* What is required *
Without the pictures, give every record again exactly.

= Beginning of Section =

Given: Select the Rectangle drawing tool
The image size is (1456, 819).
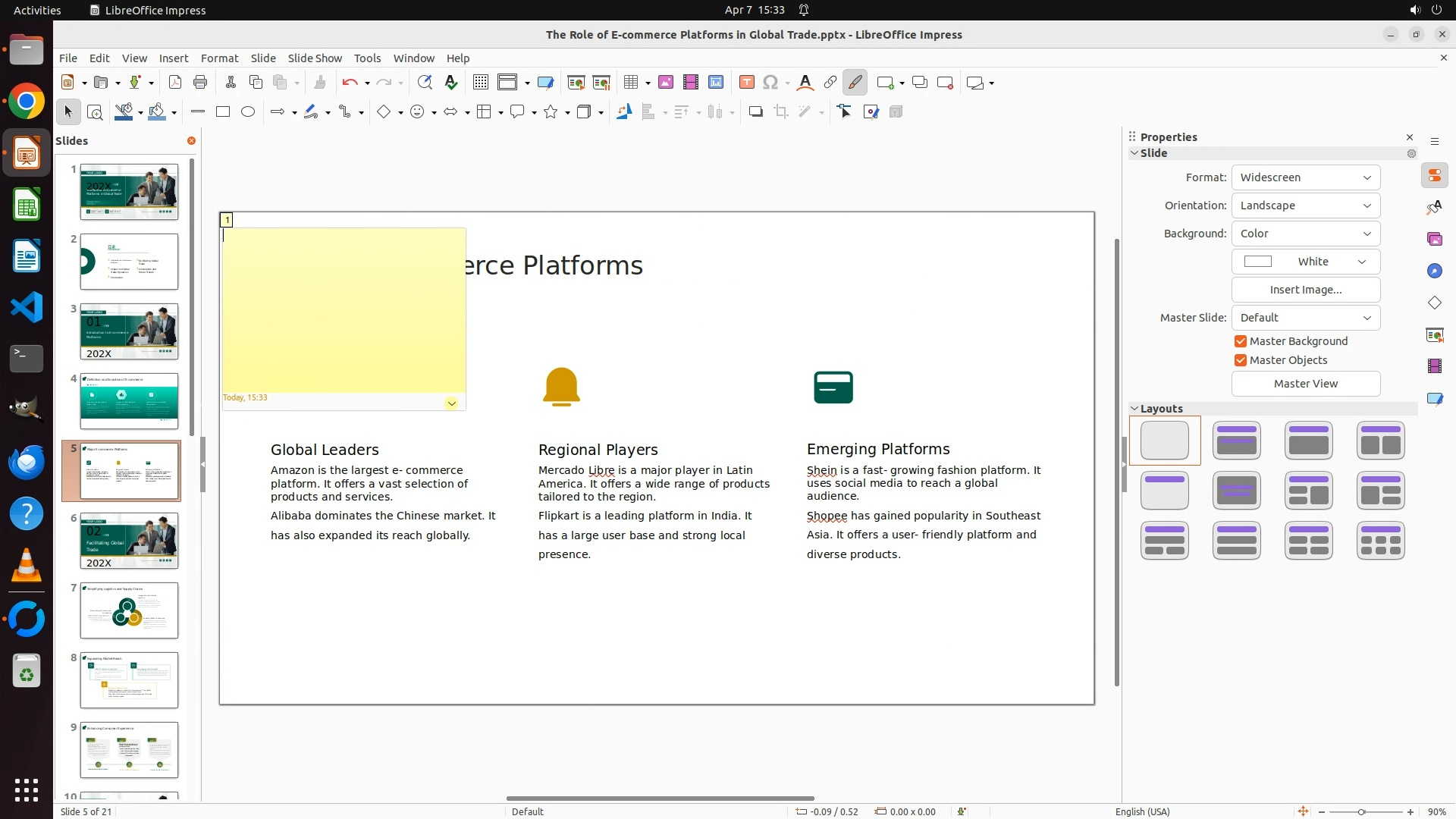Looking at the screenshot, I should coord(223,112).
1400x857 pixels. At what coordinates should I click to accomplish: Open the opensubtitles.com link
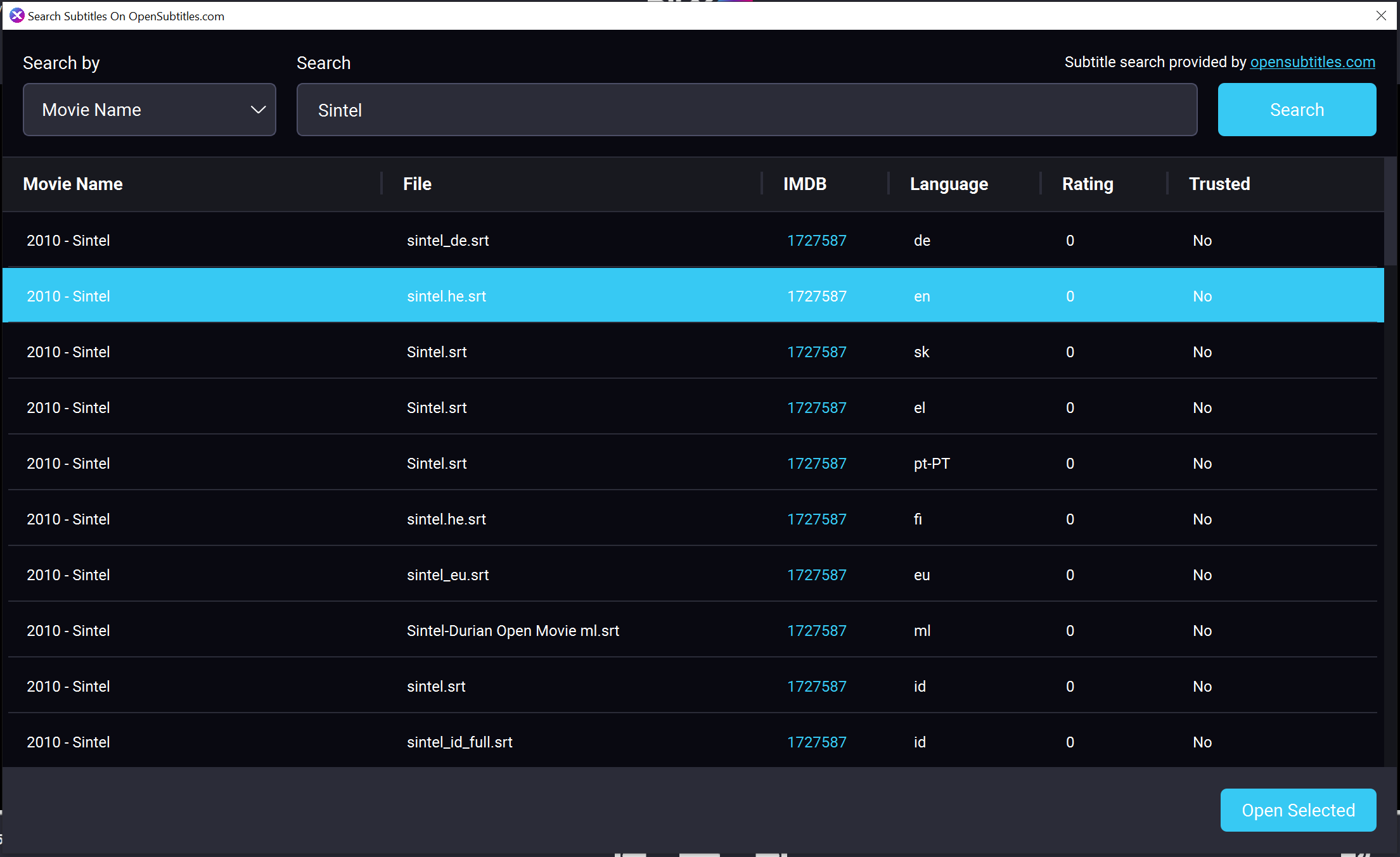1312,62
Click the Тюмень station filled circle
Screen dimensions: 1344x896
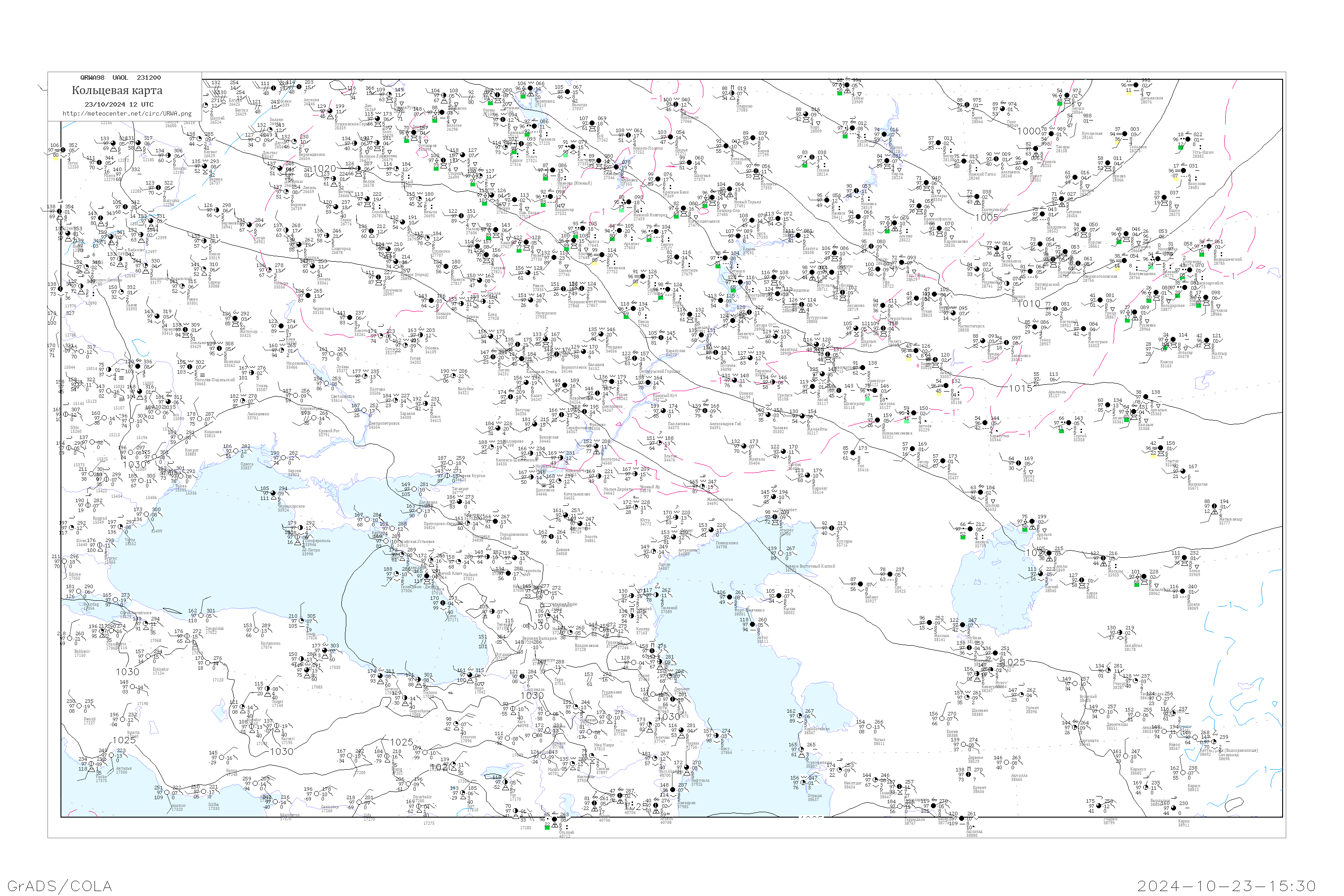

= End of Section =

* Result *
Given: Select the Rectangle drawing tool
The image size is (1456, 819).
Looking at the screenshot, I should coord(223,112).
1400x857 pixels. At what coordinates should I click to accomplish: Open the opensubtitles.com link
1312,62
Click the Тюмень station filled circle
Screen dimensions: 1344x896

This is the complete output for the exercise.